The Subtle Rewards of Sickness

There is something oddly comforting about being sick, of wandering around in a medication induced fog, shuffling from room to room in baby soft yoga pants and yellow slipper socks, some book or other held open by it's spine and wrapped around my middle like a protective shield. I have allowed myself to succumb to the entreaties of my husband and my friends~go to bed, rest, drink lots of hot tea, watch mindless television. In fact, dare I admit that it's a tiny dream come true? The evil bacteria that have lodged so peremptorily in my throat and sinuses have perhaps given me a small gift. And I have quite willingly abdicated my responsibilities for the past two days.
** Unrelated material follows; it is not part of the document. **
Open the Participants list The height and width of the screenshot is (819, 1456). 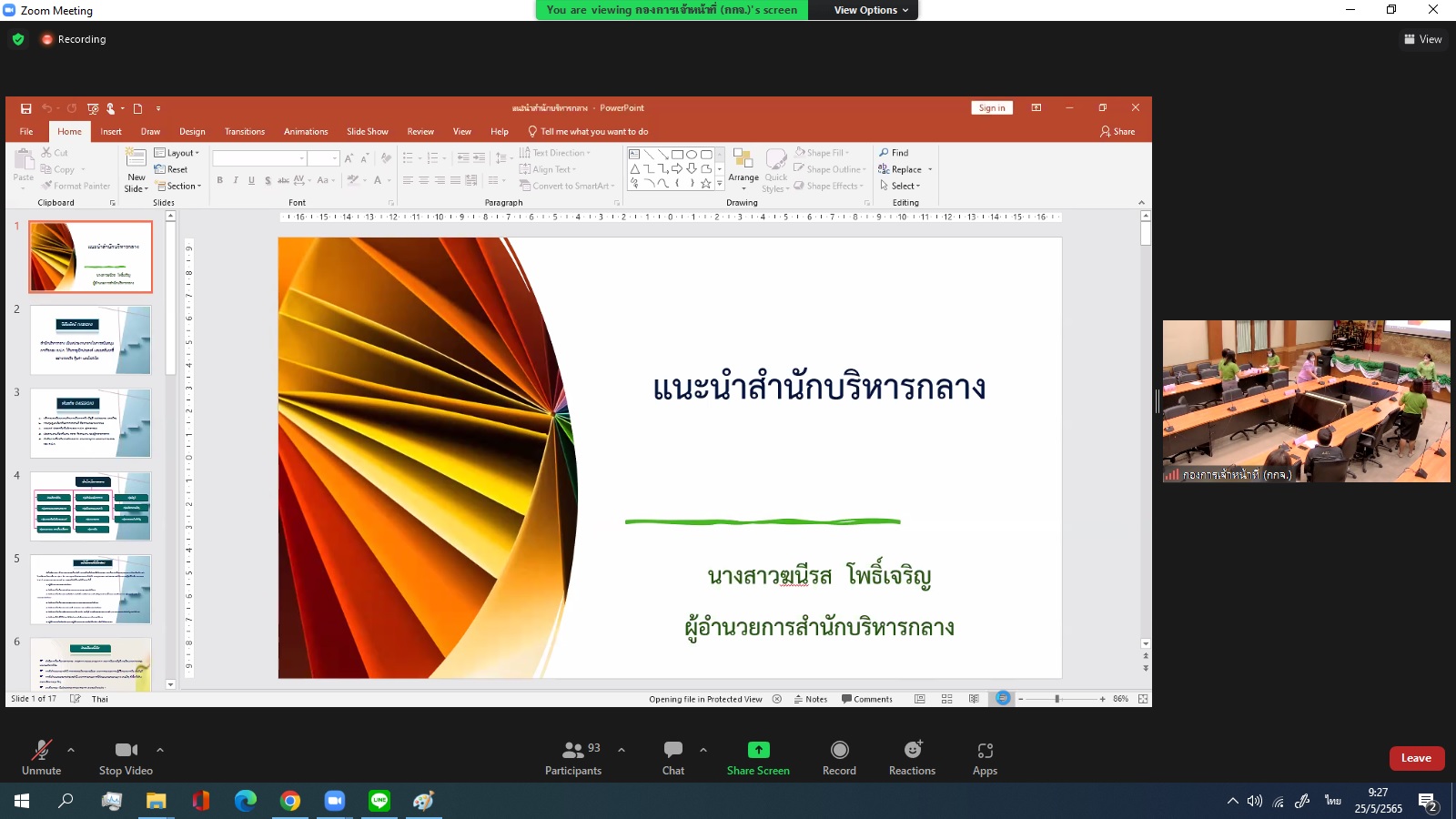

I have not worked, or shopped, or gone to the bank or the pharmacy. I have not walked the dogs, nor cooked or cleaned. I have allowed others to do those things for me, without protest, without even the slightest nudge of guilt poking me in the shoulder and urging me to my feet. I could perhaps get used to this. Alas, I feel this coming to an end as the marvelous wonder that is medicine begins at last to work its magic in my bloodstream, gobbling up the vile germy invaders, flushing them out like the vermin they are. My head is beginning to clear slightly, and the room doesn't spin each time I move. I can take a deep breath without the air stopping dead somewhere midway between my lungs and my esophagus, or suffering paroxysms of the seal-like bark that has been masquerading as my cough. By tomorrow, I may be nearly as good as new. Already, I can feel my husband retreating to his usual safe place in the corner of daily life, the silent observer who patiently waits for all the necessities to be handled, smoothly and competently, and as they always are, by me. Sigh. It crosses my mind that perhaps one should not wait for illness to strike to allow themselves an occasional retreat from the dailiness of living. Perhaps a "me day" every so often is not out of order, a day to wander around the house in floppy yoga pants and yellow slipper socks, a day to eat only toast with honey or chocolate cake if those are the things the palate desires, a day to have an open book on every comfy chair in the house, ready to be picked up as you amble through the room, a day of not answering telephones, not paying bills, not reading the mail. A day to just be. Hmm. I think I'm on to something.